## BRIEF
In the listing that follows, locate the line containing "[button] (123, 287)" and the line containing "Limit Cookies (489, 2549)". Retype exactly those two lines and every line between them, and nothing more.

## EXERCISE MATERIAL

# # # # #

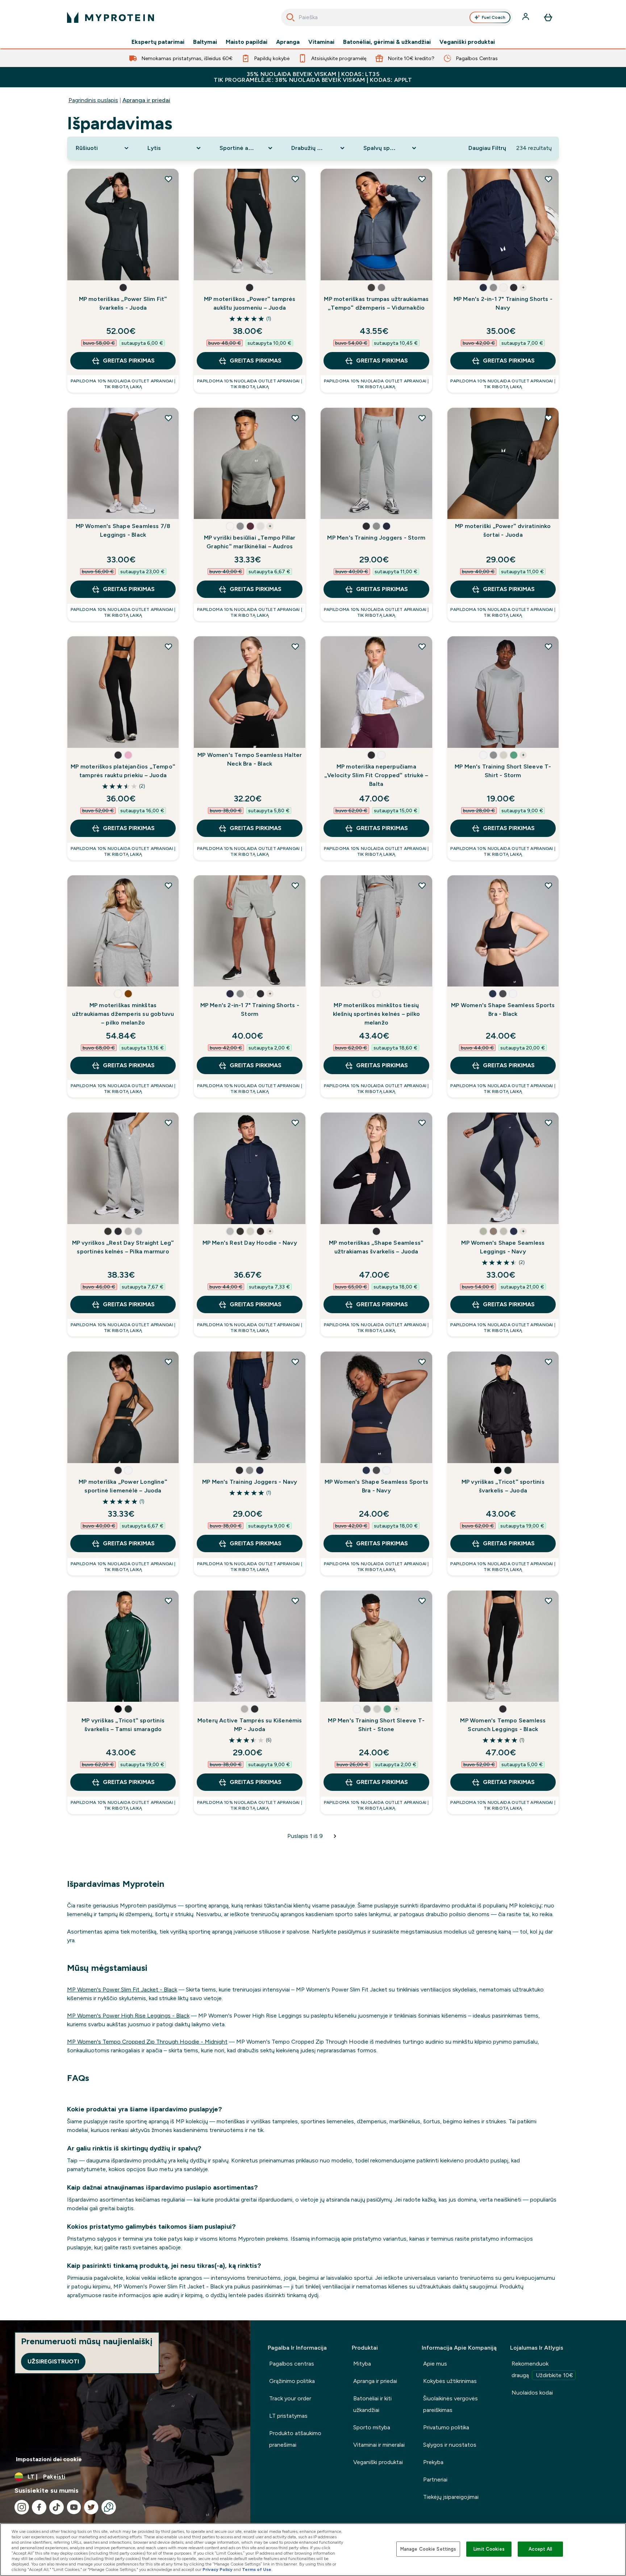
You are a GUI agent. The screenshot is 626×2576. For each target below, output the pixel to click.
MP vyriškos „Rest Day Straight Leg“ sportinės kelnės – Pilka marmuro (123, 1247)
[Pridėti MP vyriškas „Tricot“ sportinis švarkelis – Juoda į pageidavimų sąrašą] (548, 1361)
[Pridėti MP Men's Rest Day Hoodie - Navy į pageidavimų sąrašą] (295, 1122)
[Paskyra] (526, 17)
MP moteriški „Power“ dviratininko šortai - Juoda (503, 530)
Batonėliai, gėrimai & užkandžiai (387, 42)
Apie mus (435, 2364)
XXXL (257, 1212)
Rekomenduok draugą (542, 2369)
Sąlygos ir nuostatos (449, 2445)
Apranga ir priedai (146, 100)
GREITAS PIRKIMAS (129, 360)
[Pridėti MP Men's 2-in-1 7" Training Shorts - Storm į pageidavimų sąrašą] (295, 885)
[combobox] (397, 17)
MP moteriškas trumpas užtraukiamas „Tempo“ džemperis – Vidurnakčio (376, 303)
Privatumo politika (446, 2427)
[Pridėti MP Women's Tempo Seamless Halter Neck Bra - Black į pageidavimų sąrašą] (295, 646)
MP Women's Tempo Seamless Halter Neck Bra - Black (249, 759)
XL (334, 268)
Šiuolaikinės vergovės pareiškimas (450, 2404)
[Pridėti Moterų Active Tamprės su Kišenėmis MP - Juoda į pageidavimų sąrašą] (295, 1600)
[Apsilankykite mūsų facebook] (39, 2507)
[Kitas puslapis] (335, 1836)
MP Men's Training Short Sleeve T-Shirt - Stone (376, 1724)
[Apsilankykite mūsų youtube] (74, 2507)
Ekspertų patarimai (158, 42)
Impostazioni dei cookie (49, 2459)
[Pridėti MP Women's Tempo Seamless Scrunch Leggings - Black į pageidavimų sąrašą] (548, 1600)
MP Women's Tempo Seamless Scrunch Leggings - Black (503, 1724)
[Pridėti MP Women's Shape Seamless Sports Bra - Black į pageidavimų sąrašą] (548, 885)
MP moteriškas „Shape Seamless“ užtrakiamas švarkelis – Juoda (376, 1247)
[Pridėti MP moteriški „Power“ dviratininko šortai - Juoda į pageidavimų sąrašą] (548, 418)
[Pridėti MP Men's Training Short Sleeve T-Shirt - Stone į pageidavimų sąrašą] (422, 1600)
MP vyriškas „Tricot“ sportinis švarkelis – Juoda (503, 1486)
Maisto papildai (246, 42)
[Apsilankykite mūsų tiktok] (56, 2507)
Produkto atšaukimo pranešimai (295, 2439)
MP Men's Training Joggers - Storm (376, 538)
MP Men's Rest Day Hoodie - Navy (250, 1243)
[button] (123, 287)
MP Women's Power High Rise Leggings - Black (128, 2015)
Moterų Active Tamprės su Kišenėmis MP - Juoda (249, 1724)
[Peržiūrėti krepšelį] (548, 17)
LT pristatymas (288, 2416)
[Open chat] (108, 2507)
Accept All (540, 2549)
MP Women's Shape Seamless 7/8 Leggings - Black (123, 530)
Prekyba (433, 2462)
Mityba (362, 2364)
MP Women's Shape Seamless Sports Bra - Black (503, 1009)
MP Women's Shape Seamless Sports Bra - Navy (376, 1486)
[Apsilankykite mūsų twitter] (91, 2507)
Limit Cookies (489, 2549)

# # # # #

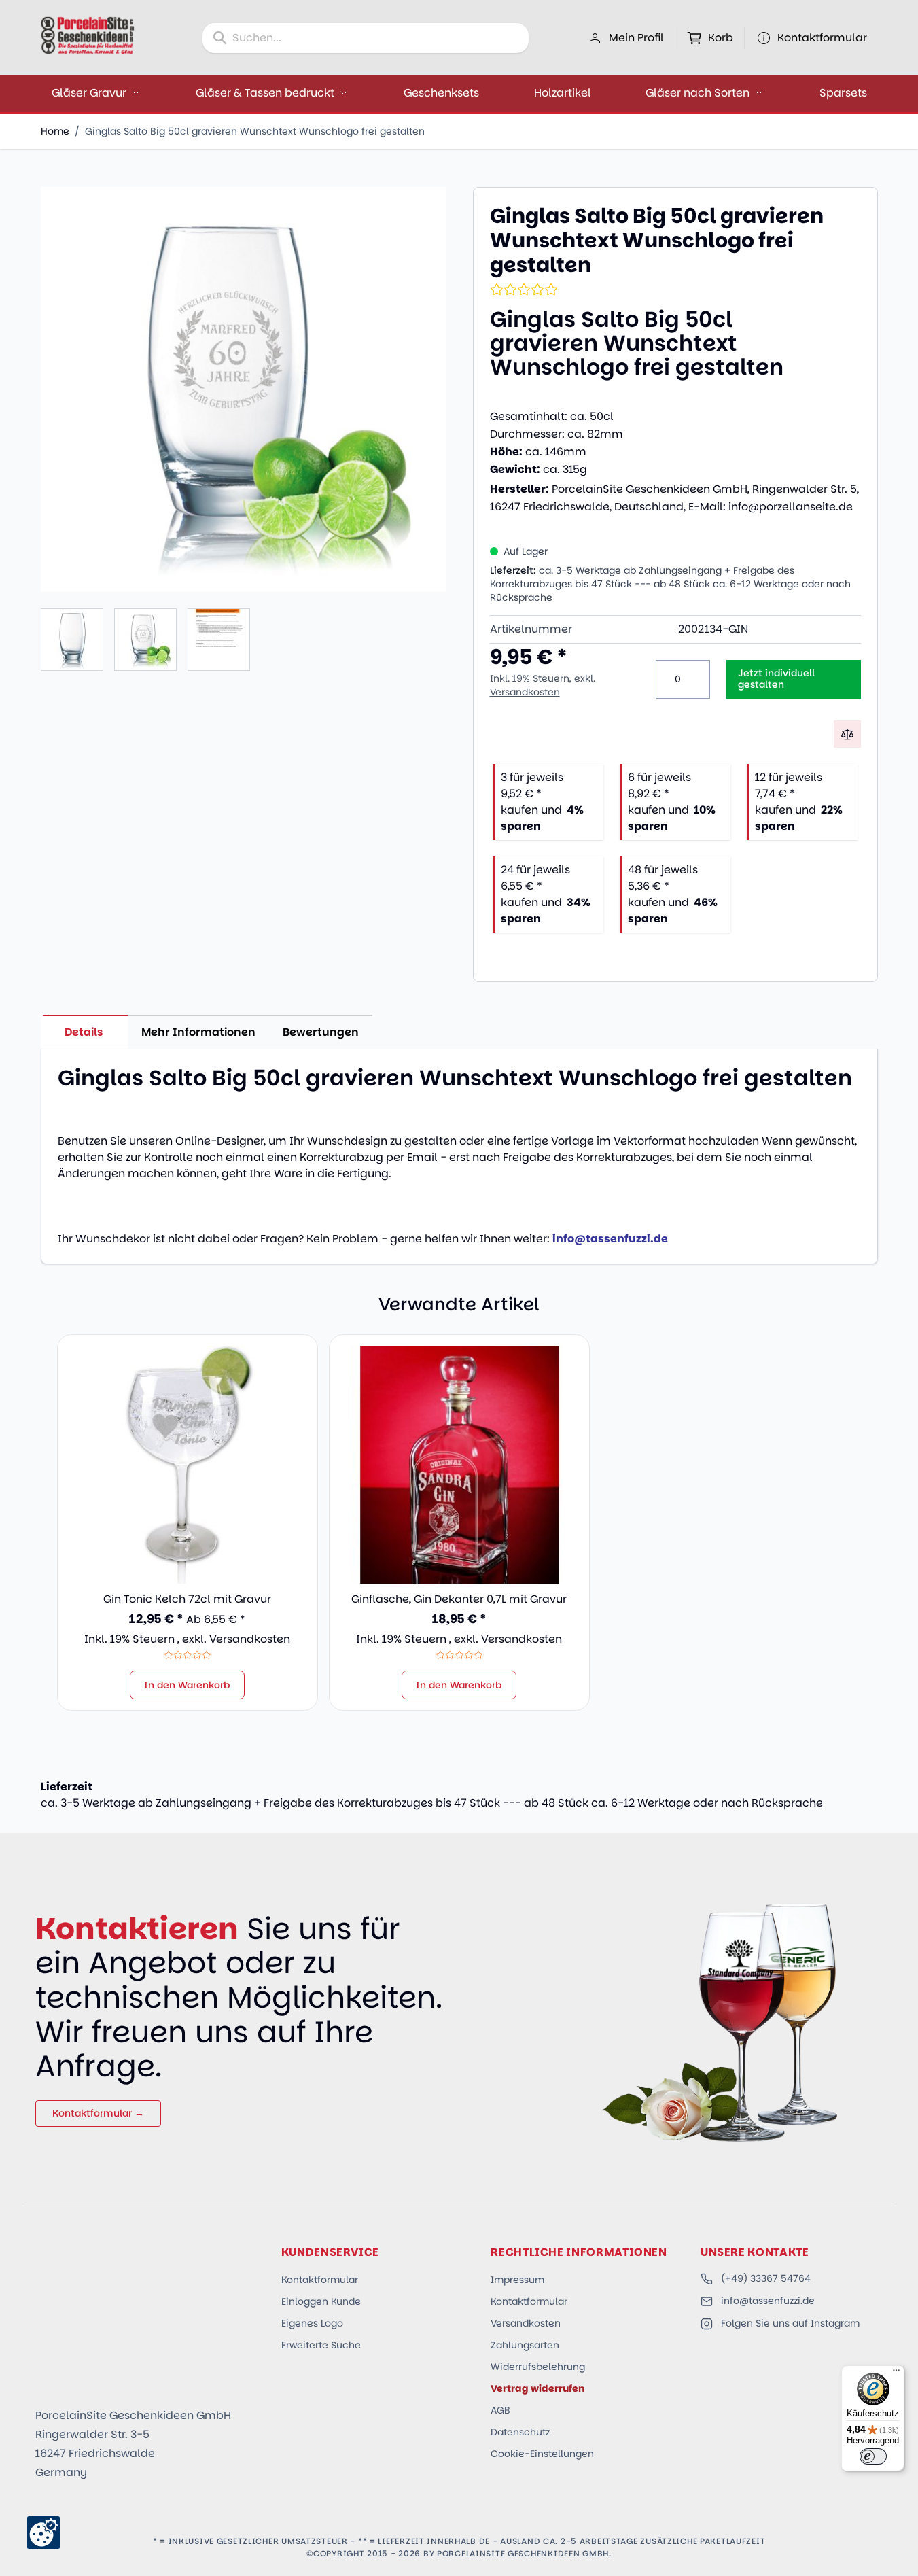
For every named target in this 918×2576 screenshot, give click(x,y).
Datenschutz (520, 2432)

# # # # #

## RESPONSE AREA
[button] (123, 287)
MP Women's Power High Rise Leggings - Black (128, 2015)
Moterų Active Tamprės su Kišenėmis MP - Juoda (249, 1724)
[Peržiūrėti krepšelį] (548, 17)
LT pristatymas (288, 2416)
[Open chat] (108, 2507)
Accept All (540, 2549)
MP Women's Shape Seamless 7/8 Leggings - Black (123, 530)
Prekyba (433, 2462)
Mityba (362, 2364)
MP Women's Shape Seamless Sports Bra - Black (503, 1009)
MP Women's Shape Seamless Sports Bra - Navy (376, 1486)
[Apsilankykite mūsų twitter] (91, 2507)
Limit Cookies (489, 2549)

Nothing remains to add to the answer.